• **Given instruction**
Continue the forum thread on memory barriers and asm volatile from its last post.

┌─ Provided text

Memory Barriers and asm volatile ("":::"memory")

idbruce · 2015-03-20 14:02

Hello Everyone

I am trying to duplicate some Arduino code for use on a Propeller project. My goal is to prevent the compiler from optimizing and reordering certain sections of code. It is my understanding that __asm __volatile ("":::"memory") can be used for this purpose, but I am uncertain how to use it properly.

The Teacup firmware use a define named MEMORY_BARRIER() to accomplish this task. In the following code, you will see how it is used.

#define MEMORY_BARRIER() __asm volatile( "" ::: "memory" )

#define CLI_SEI_BUG_MEMORY_BARRIER() MEMORY_BARRIER()


#define ATOMIC_START { \
                       uint8_t save_reg = SREG; \
                       cli(); \
                       CLI_SEI_BUG_MEMORY_BARRIER();

#define ATOMIC_END   MEMORY_BARRIER(); \
                     SREG = save_reg; \
                   }

#endif

Of course the Propeller does not use a cli() function, nor is SREG defined, but __asm __volatile ("":::"memory") can be used by the Propeller, since it is utilized within atomicity.h.

Basically, I do not want any optimization to occur between ATOMIC_START and ATOMIC_END.

Any help in this matter will be greatly appreciated.

idbruce · 2015-03-20 16:07

For more information about this subject, visit this link: http://preshing.com/20120625/memory-ordering-at-compile-time/. However, I still cannot find anything similar to the code above.

└─
┌─ Data extract

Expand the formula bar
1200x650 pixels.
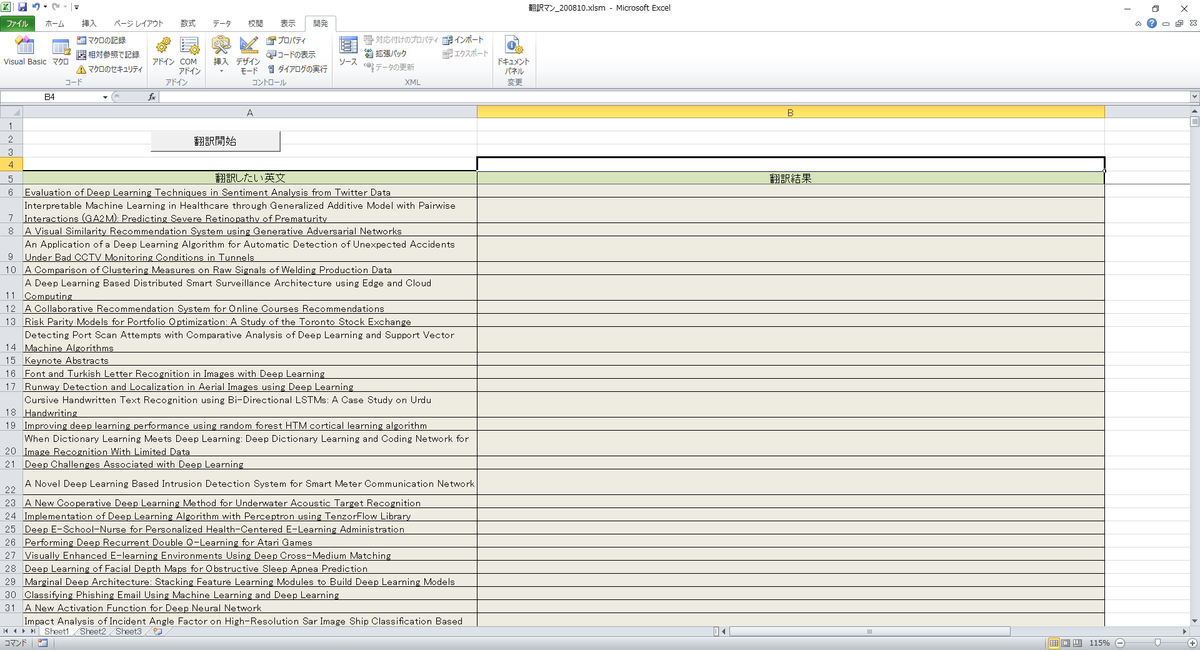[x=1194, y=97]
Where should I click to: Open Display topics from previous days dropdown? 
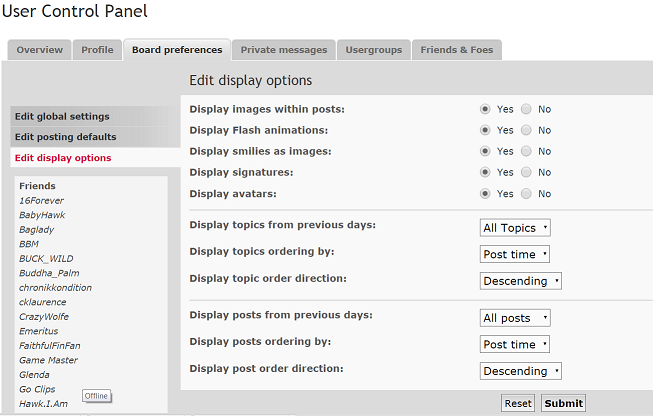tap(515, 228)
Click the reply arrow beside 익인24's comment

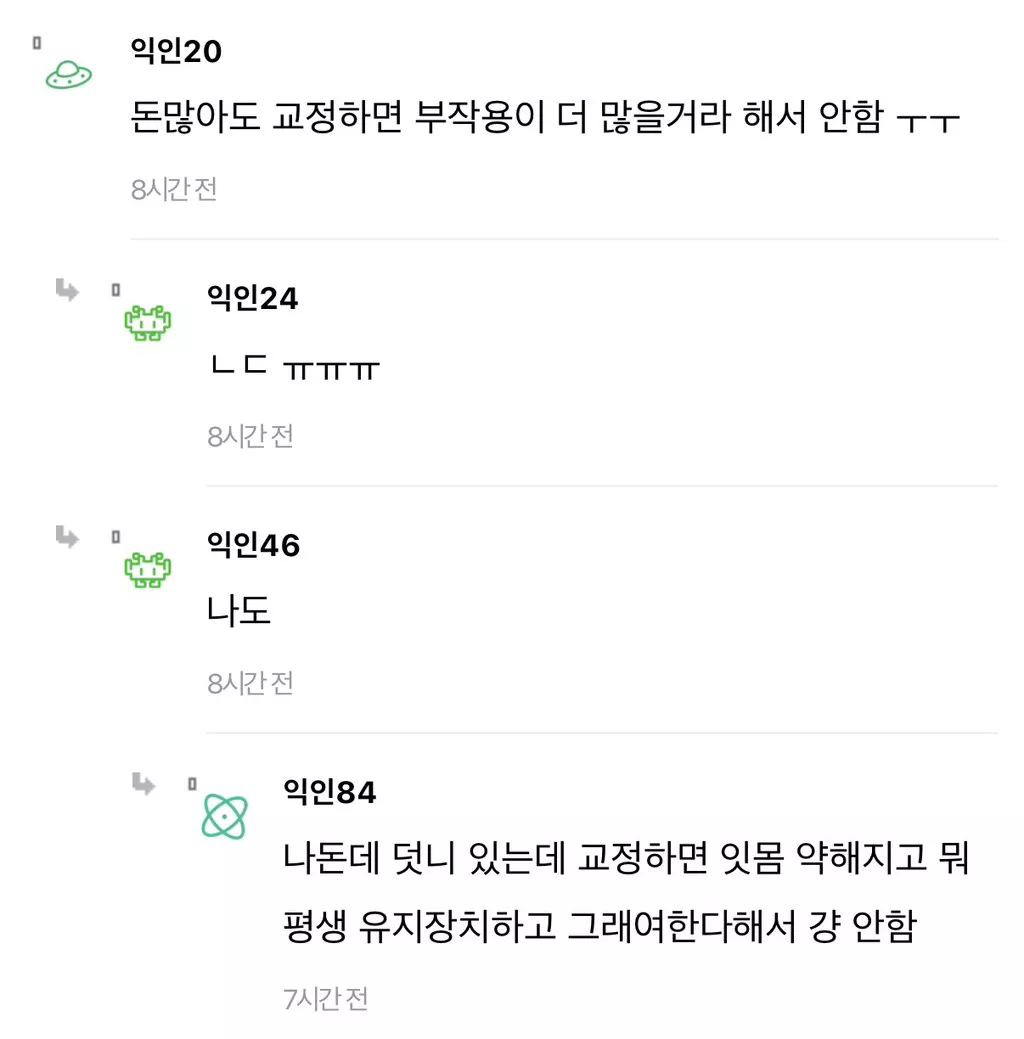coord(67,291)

└─

• **Expected answer**
idbruce · 2015-03-20 16:31

After hours and hours of research, I am slowly coming to the conclusion that ATOMIC_START and ATOMIC_END are solely for the purpose of preserving the value of SREG.

Dave Hein · 2015-03-20 16:39

No, that is not correct. They are used to prevent an ISR (or cog in the case of the Propeller) from modifying variables that are being used by the main thread (or cog). In the case of the Propeller you need to use a lock.

idbruce · 2015-03-20 16:51

Dave

The whole ATOMIC_START and ATOMIC_END thing is based upon __asm volatile( "" ::: "memory" ), SREG, and cli(). In fact, there is no documentation for ATOMIC_START and ATOMIC_END except where it is defined within memory_barrier.h. Most documentation pertaining to __asm volatile( "" ::: "memory" ) pertains to preserving order during compilation, additionally there is also documention on preserving the value of the SREG register.

No, that is not correct. They are used to prevent an ISR (or cog in the case of the Propeller) from modifying variables that are being used by the main thread (or cog).

And what are you basing this upon? I have been investigating this for hours now, and I cannot find any documentation to support that.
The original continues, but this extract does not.